The Pals urge us to accept jurisdiction in this case, claiming that they are seeking review of only the district court's decision pertaining to the government's Rule 60(b)(3) motion. Such a limited review, the Pals contend, would not involve a reassessment of the original judgment of the district court. We disagree. In order to review the court's ruling on the government's Rule 60(b)(3) motion, we would have to review the merits of the underlying district court determinations. We decline to do so because "[t]he clear intent of Congress was to preclude appeals from district court proceedings under Sec. 7429. We will not frustrate that intent by a narrow reading of Sec. 7429(f)." Nichols v. United States, 633 F.2d 829, 831 (9th Cir.1980) (citing Vicknair v. United States, 617 F.2d 1129, 1131 (5th Cir.1980)). As such, we conclude that we lack appellate jurisdiction over this appeal and, therefore, that it should be dismissed.

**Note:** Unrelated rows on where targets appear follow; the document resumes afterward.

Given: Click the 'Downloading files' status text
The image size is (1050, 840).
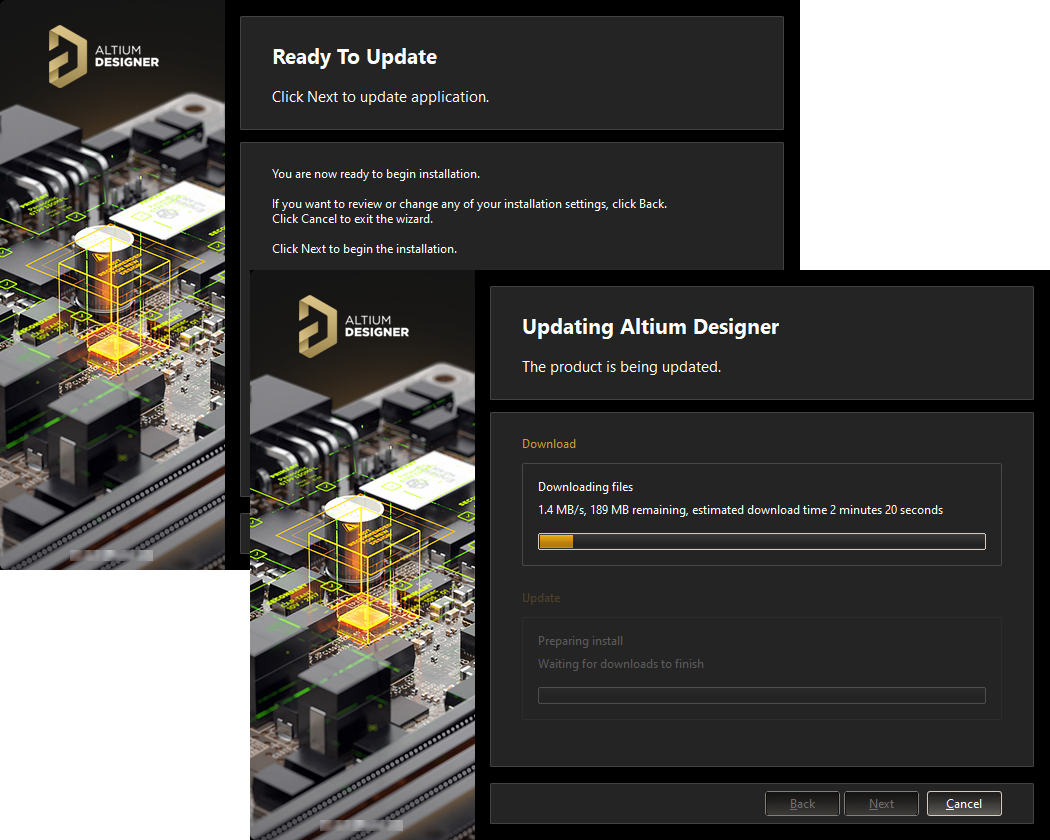Looking at the screenshot, I should [585, 487].
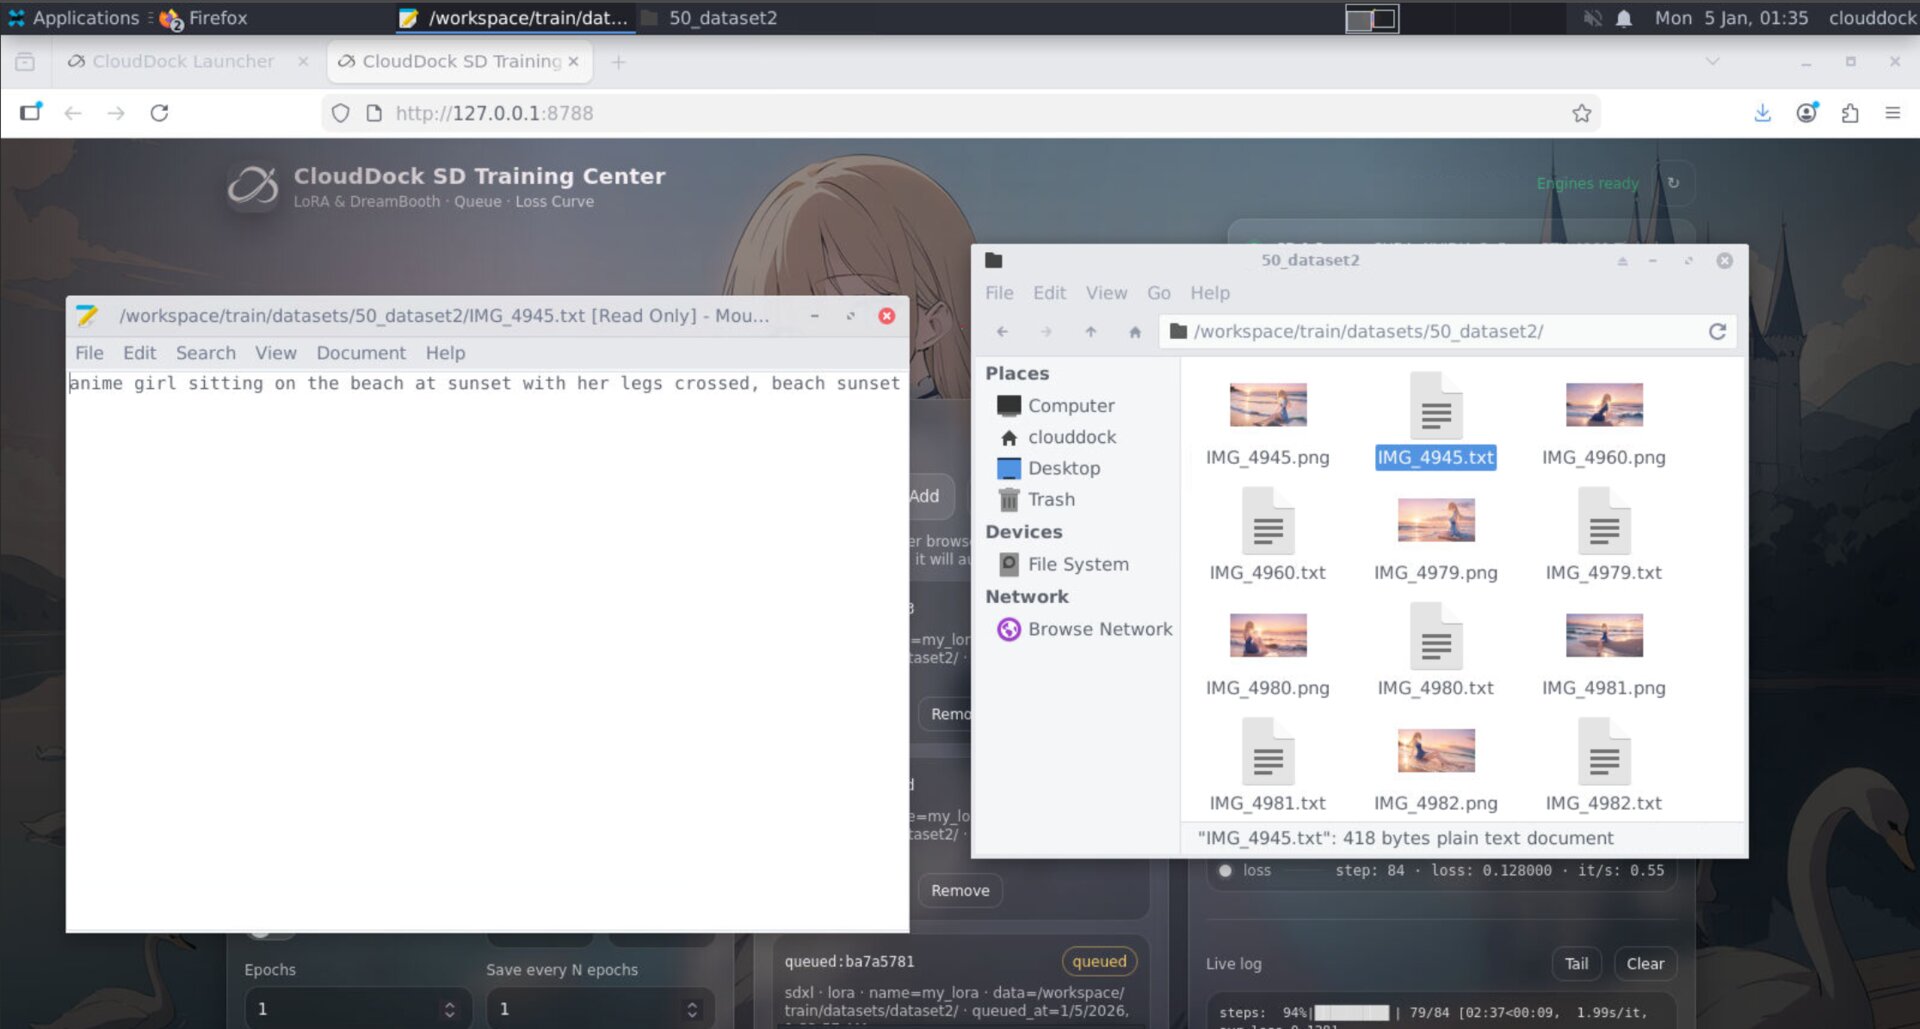Adjust Save every N epochs stepper
The height and width of the screenshot is (1029, 1920).
(691, 1009)
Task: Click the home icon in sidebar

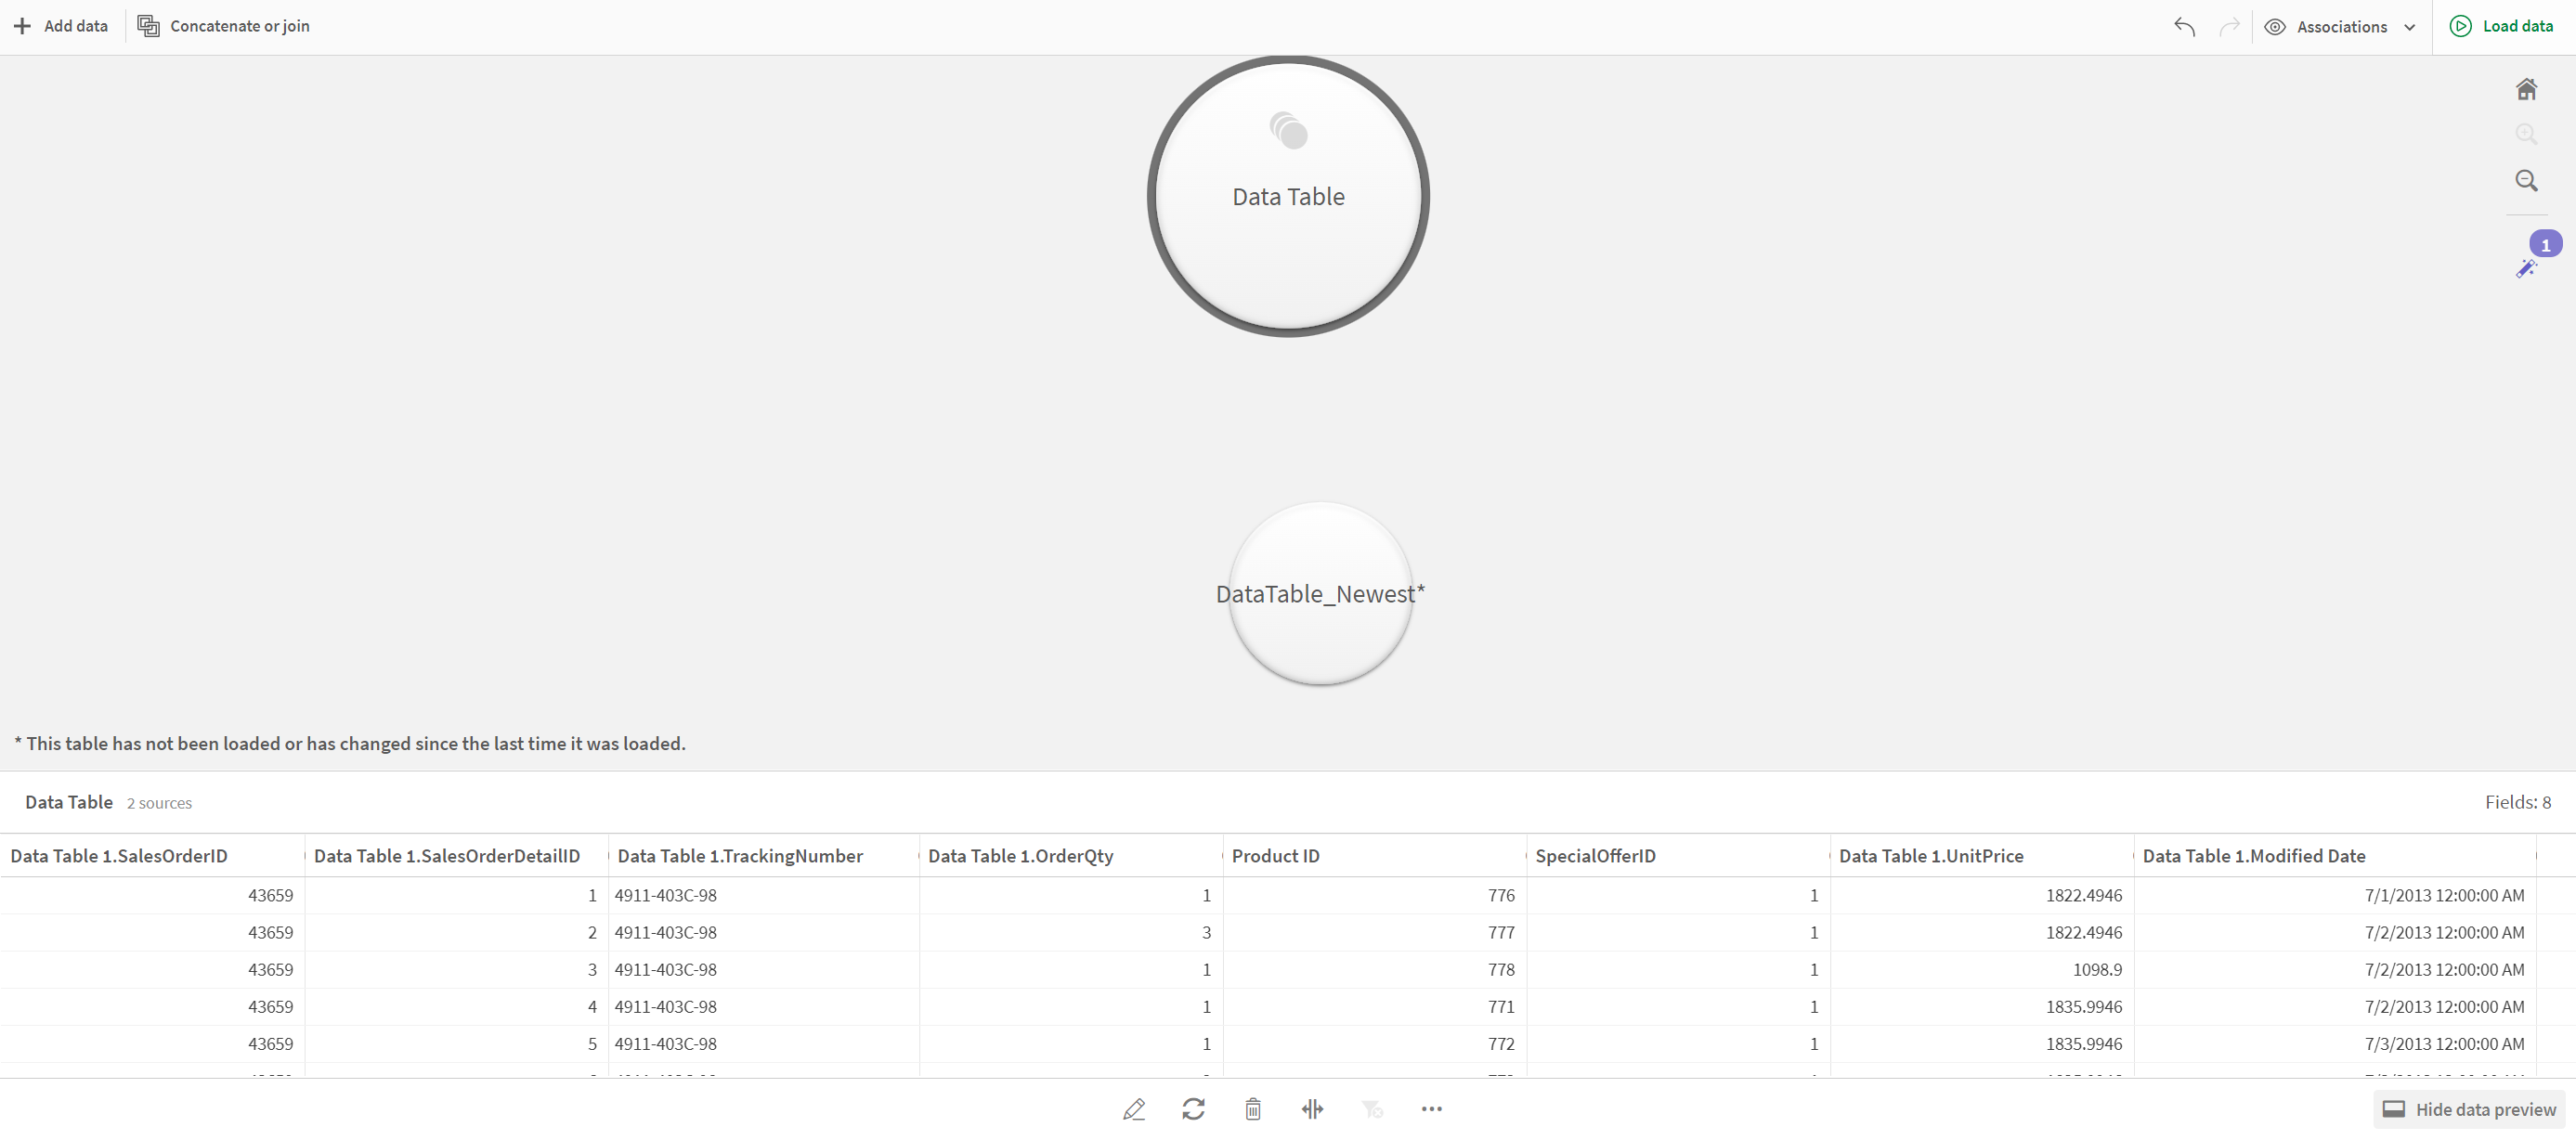Action: [2530, 89]
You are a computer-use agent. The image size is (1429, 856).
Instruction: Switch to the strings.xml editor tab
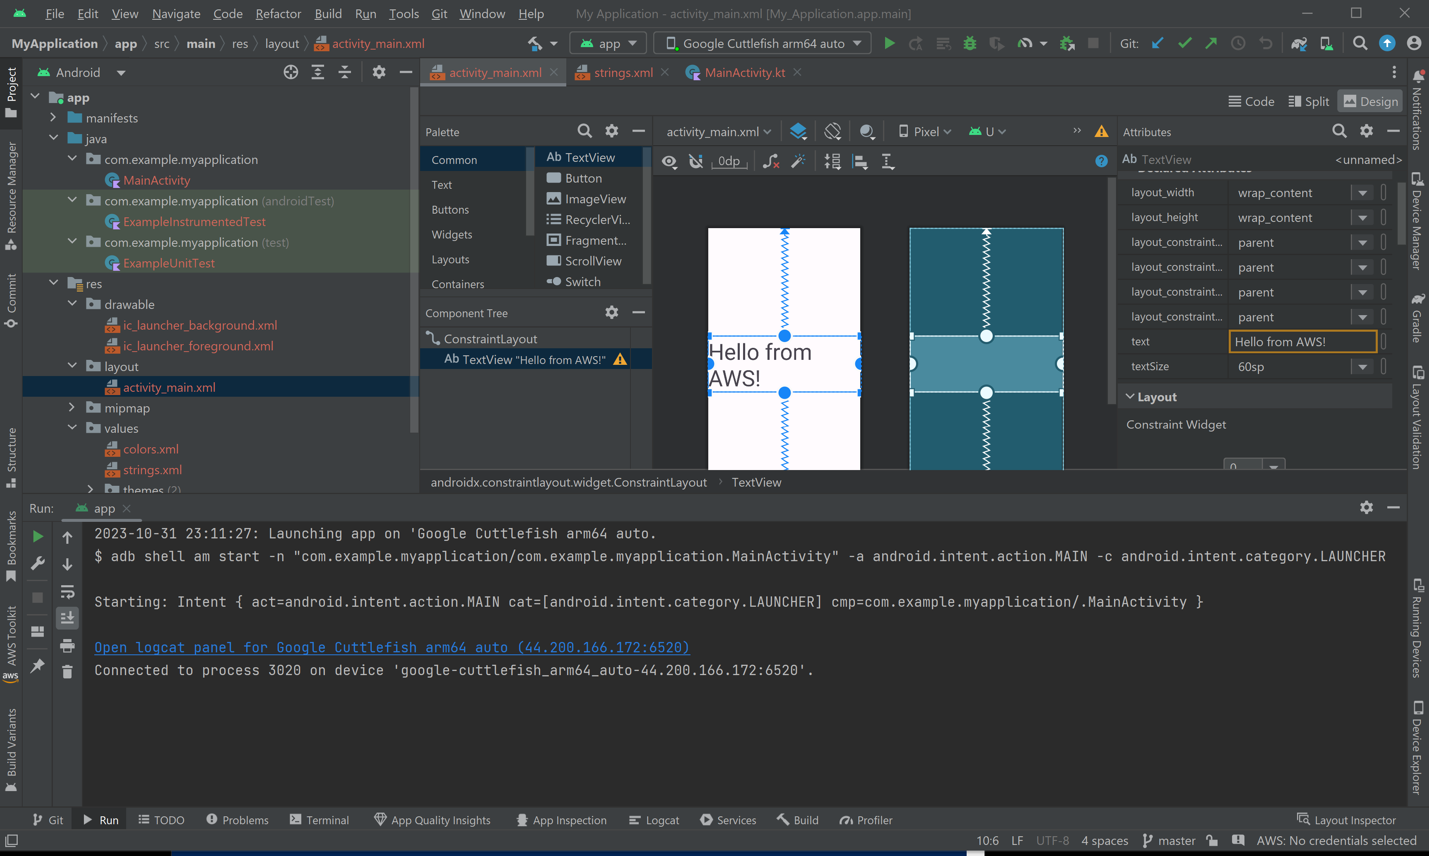[x=621, y=72]
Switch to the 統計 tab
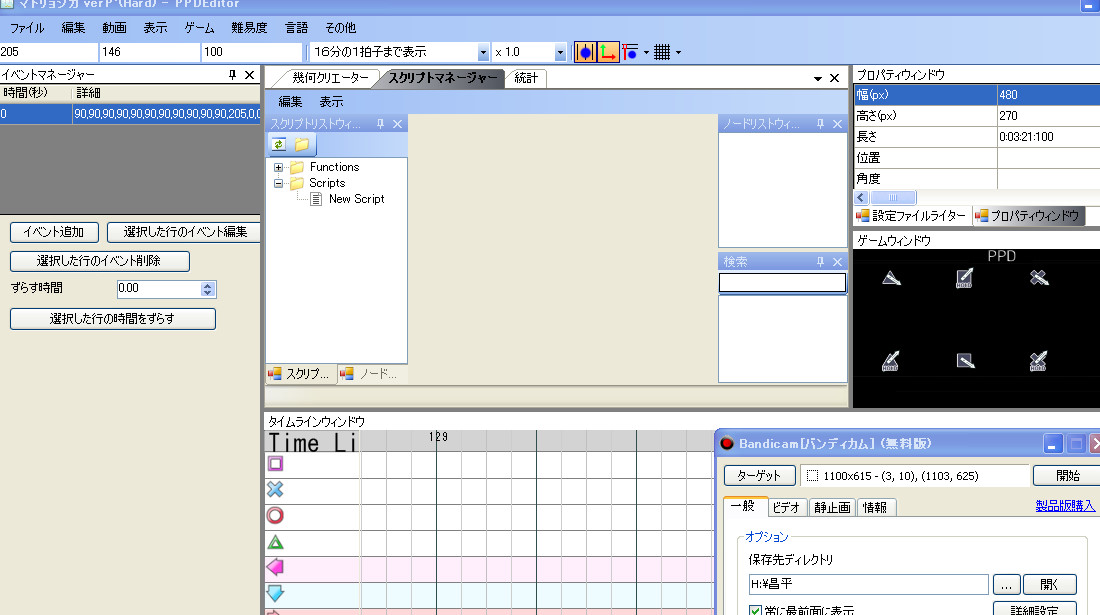The image size is (1100, 615). (x=526, y=78)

Our decision in this case does not preclude the Pals from seeking redress of their grievances. Depending upon the facts which are ultimately developed, they are entitled to ask for a refund of the taxes paid as a result of the jeopardy assessment by bringing an action in the district court or, perhaps, the Court of Claims. There may also be a measure of relief available through a Tax Court proceeding. The decision of the district court in reviewing the reasonableness of the jeopardy assessment "will have no affect upon the determination of the correct tax liability in a subsequent proceeding. The [section 7429] proceeding is unrelated substantively and procedurally to any subsequent action for refund brought in a federal district court to determine the correctness of the tax liability." Haskin v. United States, 444 F.Supp. 299, 304 (C.D.Cal.1977) (citing S.Rep. No. 938, 94th Cong., 2d Sess. 365, reprinted in 1976 U.S.Code Cong. & Admin.News 3439, 3795). And, although other issues are raised by the parties, they need not be addressed because of our decision on the jurisdictional issue.
III. Conclusion
For the foregoing reasons this appeal is dismissed.